Maria Imelda, classe 1936, fu assunta come ricevitrice postale per diritto di successione nel 1961. Aveva 21 anni. Prima di lei, era succeduta sua madre da suo padre, ricevitore postale per 42 anni.
Le nozze salvate
Episodi da raccontare tantissimi, uno in particolare. “Una sera mi stavo recando alla corriera per consegnare il sacco della posta, quando un nobile del paese, tutto affannato, mi supplicò di spedire subito una lettera che se non fosse arrivata l’indomani avrebbe causato un esito fallimentare al matrimonio del figlio – racconta Maria Imelda – D’accordo con l’autista della corriera, disfeci il pacco, affrancai la lettera e il mattino seguente il conte venne a prendersi la posta, ma soprattutto a ringraziarmi e dirmi che la lettera era arrivata alle 10 al figlio”.
Lettere d’amore
Gli innamorati erano la sua soddisfazione più grande, quando i ragazzi partivano per il servizio militare consolava queste povere ragazzine, dicendo: “Scrivete, perché le telefonate ti danno la gioia di sentire la voce, ma non ti rimane nulla. La lettera è testimone per tutta la vita e puoi esprimere tutto il tuo sentimento”. Risultato: ogni giorno una lettera e tante volte un espresso che recapitava con grande gioia, come avessero scritto a lei.

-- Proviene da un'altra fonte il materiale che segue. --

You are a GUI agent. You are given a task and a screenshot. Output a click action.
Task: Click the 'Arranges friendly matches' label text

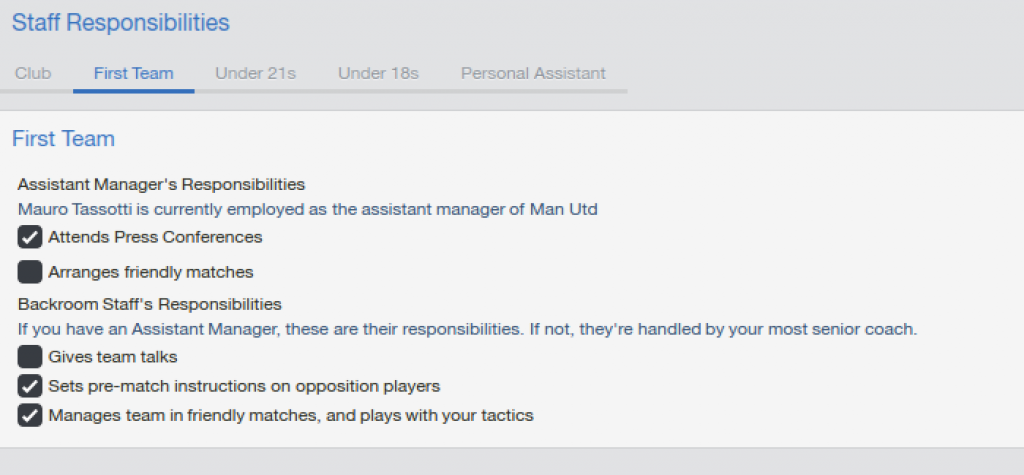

La richiesta dei pantaloni
“Ero molto freddolosa e la divisa per noi donne erano le gonne fino al ginocchio, grigia d’estate e nera d’inverno – ricorda ancora Maria Imelda – Mi recai alla Direzione centrale di Verona e umilmente chiesi se potessi avere i pantaloni. L’ispettore mi rispose che si sarebbe fatto portavoce con la ditta di confezioni. Dopo poco tempo arrivò una circolare che comunicava che anche noi donne avremmo potuto indossare la nuova divisa invernale con i pantaloni. Ora queste cose fanno sorridere i giovani, perché hanno tutto e fanno bene. Ora vedo il grande progresso sia per l’abbigliamento che per i mezzi di trasporto e auguro a Poste, la mia grande e stimata famiglia, di progredire per il bene del Paese”.
Il rapporto con i clienti
Il servizio di Maria Imelda non si limitava a consegnare, faceva i vaglia postali, comperava le medicine, le chiedevano come impiegare al meglio i loro risparmi di contadini. “Io ho sempre consigliato i buoni postali, dato che anch’io quello che risparmiavo lo depositavo in BPT e mi sono sempre trovata bene. Per me lavorare nel mio paesino era come stare in famiglia: non esisteva una cassetta postale, consegnavo sempre in casa. Talvolta dovevo leggere e scrivere le lettere per gli altri”.